36 Wanneer ze tegen U zondigen-want er is niemand, die niet zondigt-en Gij levert ze in uw toorn aan een vijand over, zodat ze gevangen worden weggevoerd naar het land van dien vijand, veraf of dichtbij;
Whereas if they shall sin against you, (for there is no man who will not sin, ) and you shall strike them, and deliver them up before their enemies, and they that take them captive shall carry them away into a land of enemies, to a land far off or near;
37 wanneer ze dan in het land hunner ballingschap tot nadenken komen, zich bekeren en in het land van hen, die ze wegvoerden, smekend tot U zeggen: "Wij hebben gezondigd, en slecht en goddeloos gehandeld";
and [if] they shall repent in their land whither they were carried captive, and shall also turn and make supplication to you in their captivity, saying, We have sinned, we have transgressed, we have wrought unrighteously;
38 wanneer ze zich met geheel hun hart en geheel hun ziel tot U bekeren in het land hunner vijanden, die hen hebben weggevoerd, en ze bidden tot U in de richting van het land, dat Gij aan hun vaderen hebt geschonken, in de richting van de stad, die Gij hebt uitverkoren, en van het huis, dat ik voor uw Naam heb gebouwd:
and [if] they shall turn to you with all their heart and all their soul in the land of them that carried them captives, whither they carried them captives, and shall pray towards their land which you gave to their fathers, and the city which you did choose, and the house which I built to your name: —
39 luister dan in de hemel, uw woonstede, naar hun bidden en smeken, en verschaf hun recht.
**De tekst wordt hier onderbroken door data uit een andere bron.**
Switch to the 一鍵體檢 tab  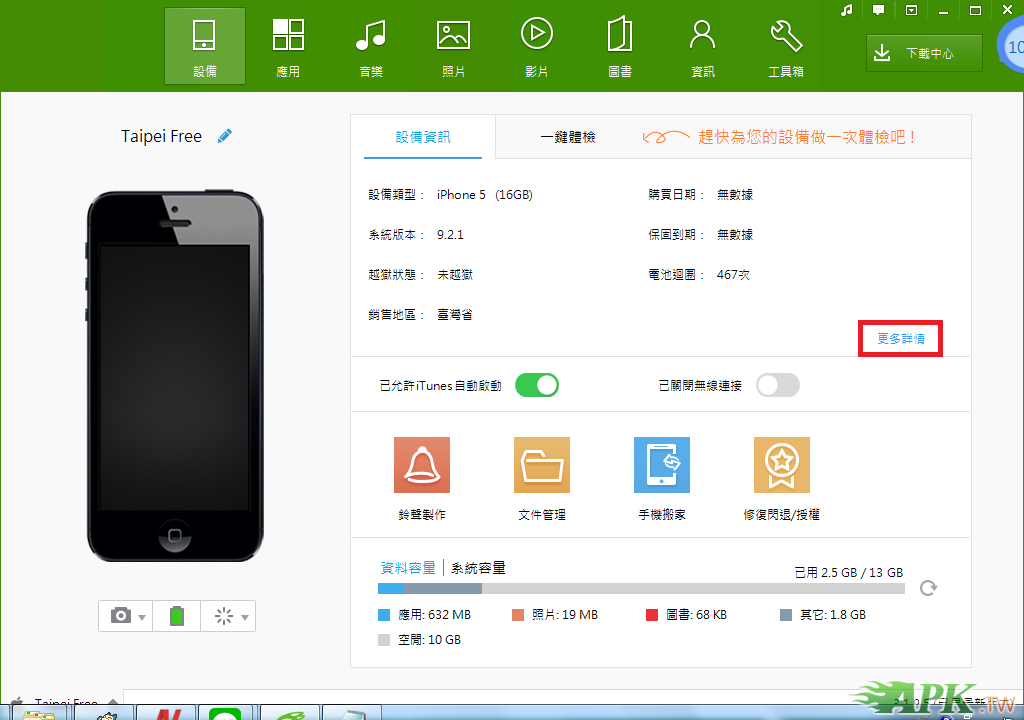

Schenk vergiffenis aan het volk, dat tegen U misdeed.
then shall you hear out of heaven, out of your prepared dwelling-place, their prayer and their supplication, and you shall execute justice, and shall be merciful to your people that sin against you.
40 Welnu dan, mijn God, mogen uw ogen geopend zijn, en uw oren luisteren naar het gebed op deze plaats!
And now, Lord, let, I pray you, your eyes be opened, and your ears be attentive to the petition [made in] this place.
41 Jahweh, God, trek thans op naar uw rustplaats, Gijzelf en de ark uwer glorie! Jahweh, God, mogen uw priesters met uw heil worden bekleed, En uw vromen zich over uw goedheid verheugen!
And now, O Lord God, arise into your resting-place, you, and the ark of your strength: let your priests, O Lord God, clothe themselves with salvation, and your sons rejoice in prosperity.
42 Jahweh, God, wijs het gebed van uw gezalfde niet af; Gedenk uw gunsten aan David, uw dienaar!
O Lord God, turn not away the face of your anointed: remember the mercies of your servant David.